The brand maintained a high gross margin of 69%, supported by stable full-price sell-through rates and the contribution of its wholesale model in partnership with premium department store Nordstrom. Marginal return remained steady at 11%.

In the second half of 2025, St. John will continue optimizing its core channels to improve conversion rates, leverage newly onboarded talent to drive e-commerce growth, refine product design and merchandising operations, and enhance its supplier ecosystem.

Caruso

In the first half, Caruso recorded an 11% year-on-year revenue decline to €19.73 million (approximately USD 21.4 million). The overall contraction was due to the ongoing adjustment phase in the luxury market, coupled with changes in delivery schedules and production shifts, which temporarily impacted its third-party OEM business. In contrast, its proprietary brand business maintained a positive growth trajectory, supported by strong demand for its ready-to-wear collections.

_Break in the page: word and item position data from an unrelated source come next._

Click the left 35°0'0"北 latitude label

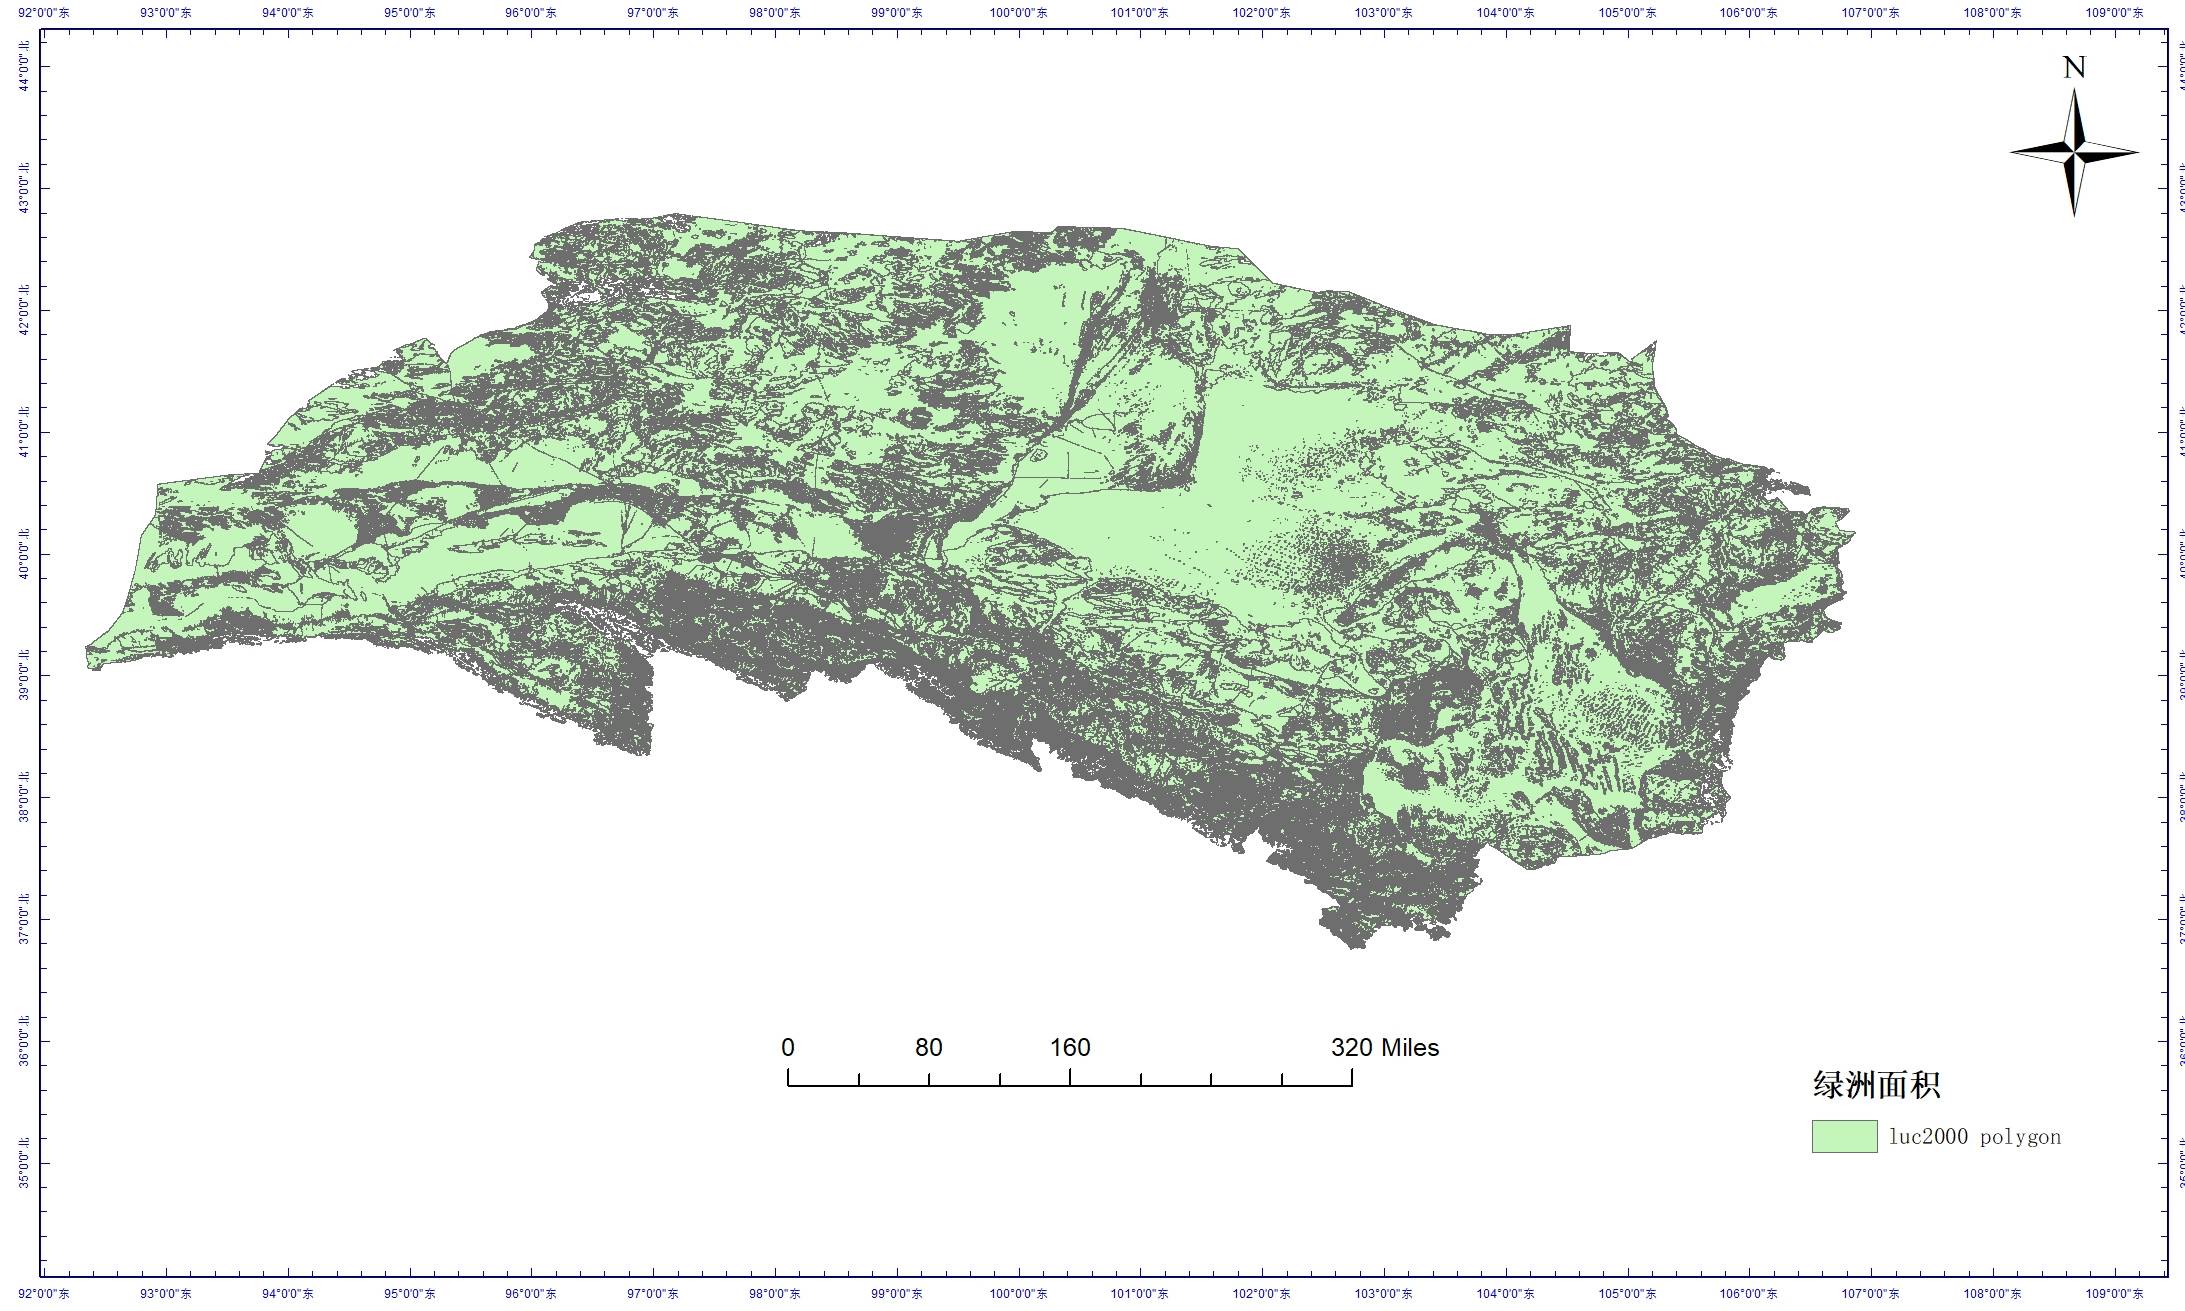tap(23, 1162)
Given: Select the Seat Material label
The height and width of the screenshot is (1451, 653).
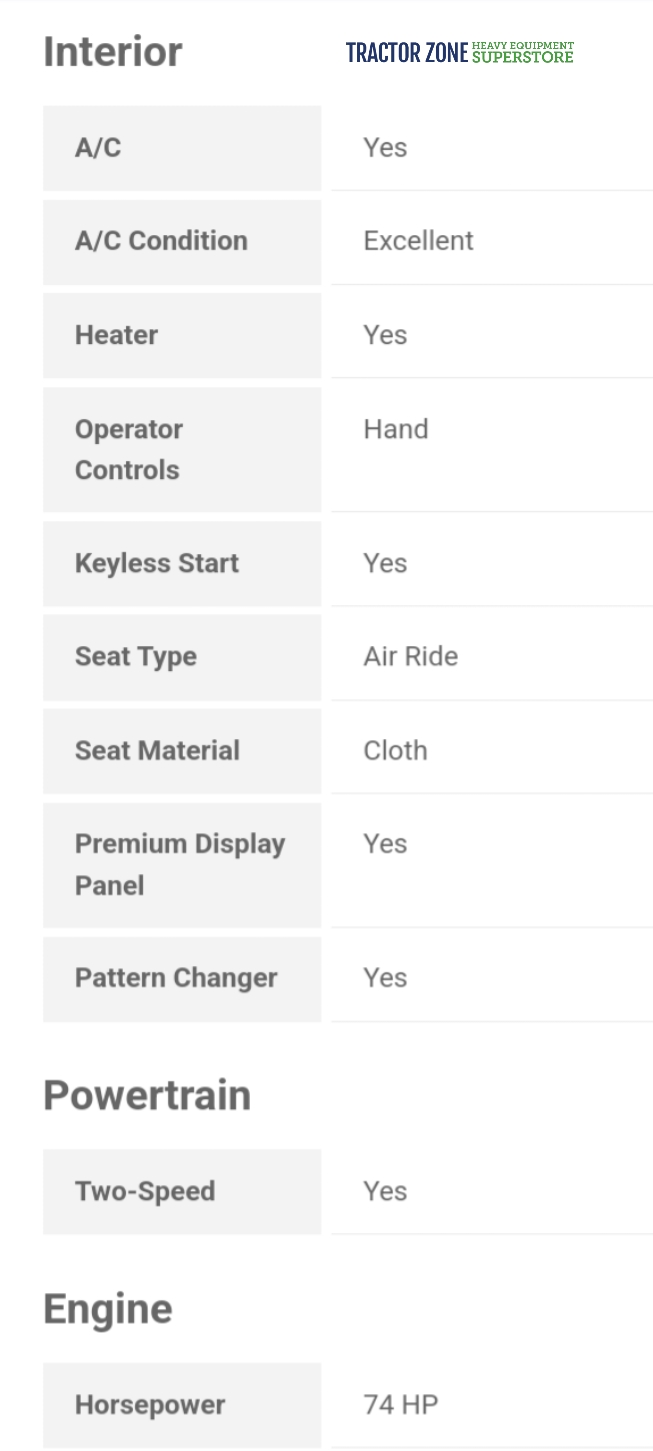Looking at the screenshot, I should coord(157,751).
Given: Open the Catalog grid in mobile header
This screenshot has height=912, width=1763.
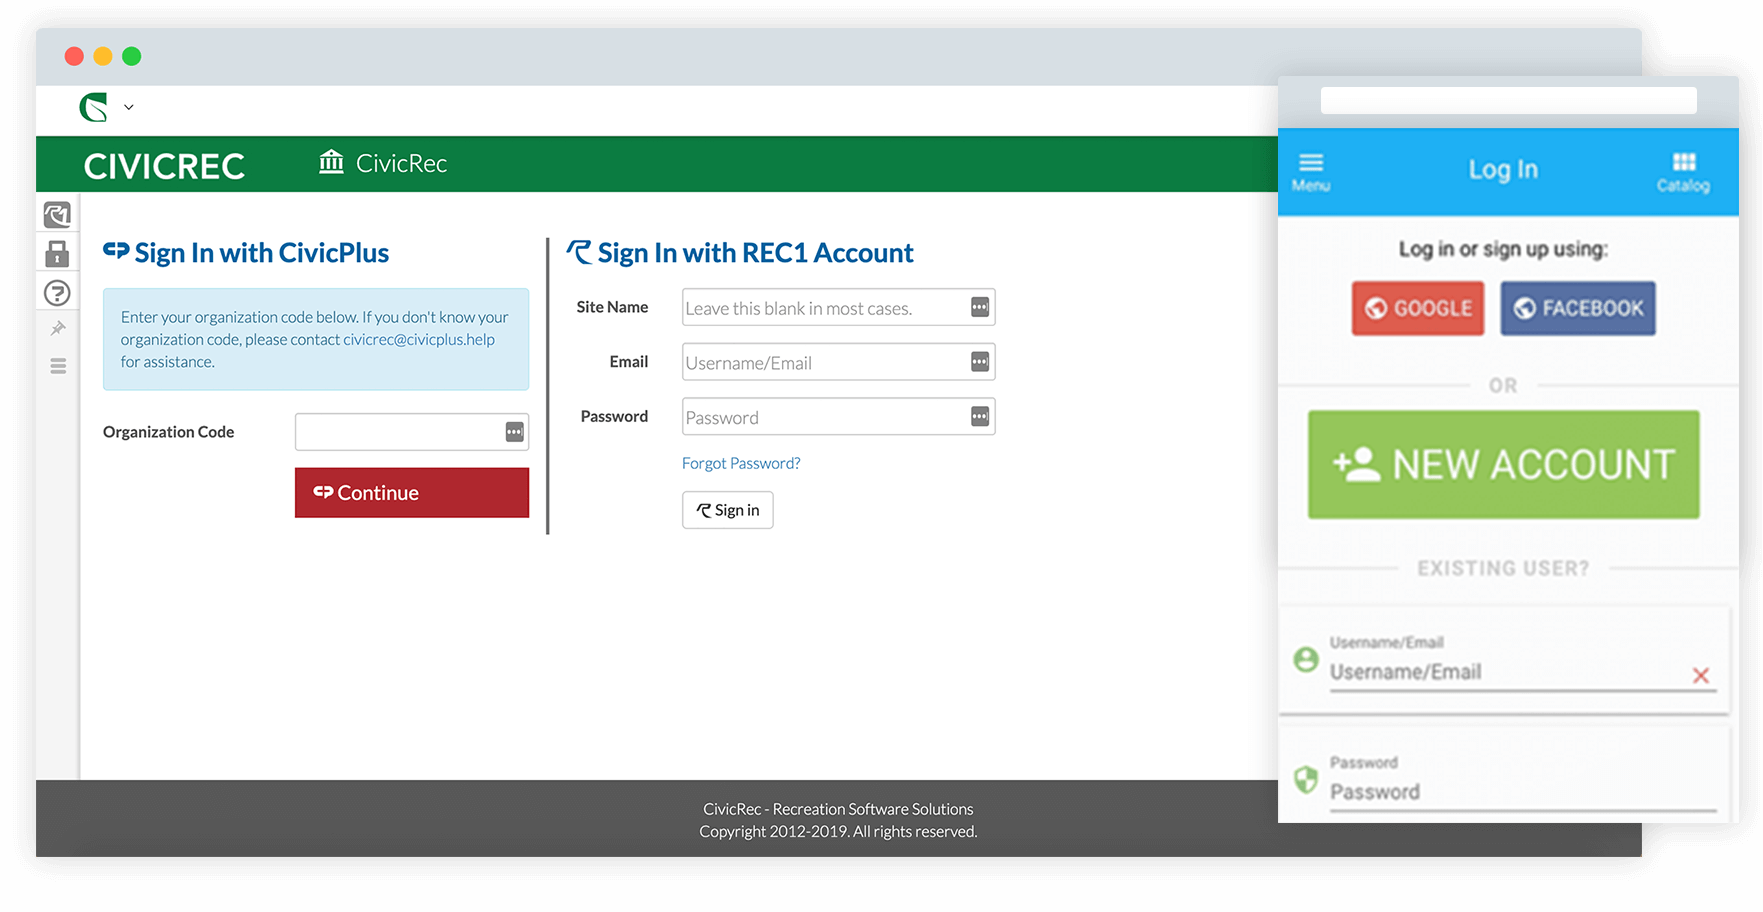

By region, revenue in the EMEA market dropped 10.5% year-on-year to €15.04 million (approximately USD 16.3 million); North America grew 7.2% to €2.15 million (approximately USD 2.3 million); sales in the Greater China market fell 66.7% to €6,000 (approximately USD 6,500); and revenue in other markets declined 52.5% to €436,000 (approximately USD 474,000).

By channel, DTC revenue was €63,000 (approximately USD 68,500), while wholesale revenue declined 10.9% year-on-year to €17.56 million (approximately USD 19 million).

Despite the challenging market conditions, Caruso maintained a solid gross margin of 29%, with only a slight decline in marginal returns.

In the second half of 2025, Caruso plans to collaborate with the newly appointed creative directors of several OEM client brands to support the relaunch of their product lines. The brand will also expand its wholesale business in high-growth markets, while continuing to optimize its cost structure and enhance operational efficiency.

About Lanvin Group

Lanvin Group is a global fashion and luxury group. Its portfolio includes Lanvin, the oldest operating French couture house; Wolford, the Austrian luxury skinwear brand; Sergio Rossi, the Italian luxury footwear label; St. John Knits, the iconic American knitwear brand; and Caruso, a leading Italian high-end menswear manufacturer. The Group was listed on the New York Stock Exchange in December 2022.